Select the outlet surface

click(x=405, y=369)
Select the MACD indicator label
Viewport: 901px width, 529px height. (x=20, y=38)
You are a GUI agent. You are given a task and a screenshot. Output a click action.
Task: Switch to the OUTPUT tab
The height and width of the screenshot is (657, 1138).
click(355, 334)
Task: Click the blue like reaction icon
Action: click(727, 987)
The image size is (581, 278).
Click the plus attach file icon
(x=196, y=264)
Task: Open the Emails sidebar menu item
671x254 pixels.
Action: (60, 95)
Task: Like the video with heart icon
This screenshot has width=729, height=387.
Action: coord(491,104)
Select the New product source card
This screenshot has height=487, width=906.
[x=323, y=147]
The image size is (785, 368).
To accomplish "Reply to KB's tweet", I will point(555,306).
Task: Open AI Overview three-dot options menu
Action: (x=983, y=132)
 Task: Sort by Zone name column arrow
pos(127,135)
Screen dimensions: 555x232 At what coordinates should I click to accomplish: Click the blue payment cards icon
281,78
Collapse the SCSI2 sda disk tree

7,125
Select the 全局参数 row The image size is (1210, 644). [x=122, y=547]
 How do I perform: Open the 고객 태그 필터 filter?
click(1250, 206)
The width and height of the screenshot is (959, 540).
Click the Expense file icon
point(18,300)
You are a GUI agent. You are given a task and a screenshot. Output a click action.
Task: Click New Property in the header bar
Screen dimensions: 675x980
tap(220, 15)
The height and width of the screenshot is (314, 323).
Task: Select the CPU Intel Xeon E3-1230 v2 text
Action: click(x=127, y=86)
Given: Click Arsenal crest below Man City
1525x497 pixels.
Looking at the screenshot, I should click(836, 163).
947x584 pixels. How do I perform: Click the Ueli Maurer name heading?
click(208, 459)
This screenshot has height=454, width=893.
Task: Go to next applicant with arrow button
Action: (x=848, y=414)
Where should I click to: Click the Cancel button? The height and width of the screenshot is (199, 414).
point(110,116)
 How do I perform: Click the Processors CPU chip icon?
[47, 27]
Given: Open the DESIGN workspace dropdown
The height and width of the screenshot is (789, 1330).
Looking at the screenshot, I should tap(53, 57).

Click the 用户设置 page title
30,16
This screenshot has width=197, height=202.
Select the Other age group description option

##############################

Please extract the entries above without any change, beginning with the very first line and stopping after the line that contains "point(18,300)", with both of those lines included.

* RESPONSE:
Select the outlet surface

click(x=405, y=369)
Select the MACD indicator label
Viewport: 901px width, 529px height. (x=20, y=38)
You are a GUI agent. You are given a task and a screenshot. Output a click action.
Task: Switch to the OUTPUT tab
The height and width of the screenshot is (657, 1138).
click(355, 334)
Task: Click the blue like reaction icon
Action: click(727, 987)
The image size is (581, 278).
Click the plus attach file icon
(x=196, y=264)
Task: Open the Emails sidebar menu item
671x254 pixels.
Action: (60, 95)
Task: Like the video with heart icon
This screenshot has width=729, height=387.
Action: coord(491,104)
Select the New product source card
This screenshot has height=487, width=906.
[x=323, y=147]
The image size is (785, 368).
To accomplish "Reply to KB's tweet", I will point(555,306).
Task: Open AI Overview three-dot options menu
Action: (x=983, y=132)
 Task: Sort by Zone name column arrow
pos(127,135)
Screen dimensions: 555x232 At what coordinates should I click to accomplish: Click the blue payment cards icon
281,78
Collapse the SCSI2 sda disk tree

7,125
Select the 全局参数 row The image size is (1210, 644). [x=122, y=547]
 How do I perform: Open the 고객 태그 필터 filter?
click(1250, 206)
The width and height of the screenshot is (959, 540).
Click the Expense file icon
point(18,300)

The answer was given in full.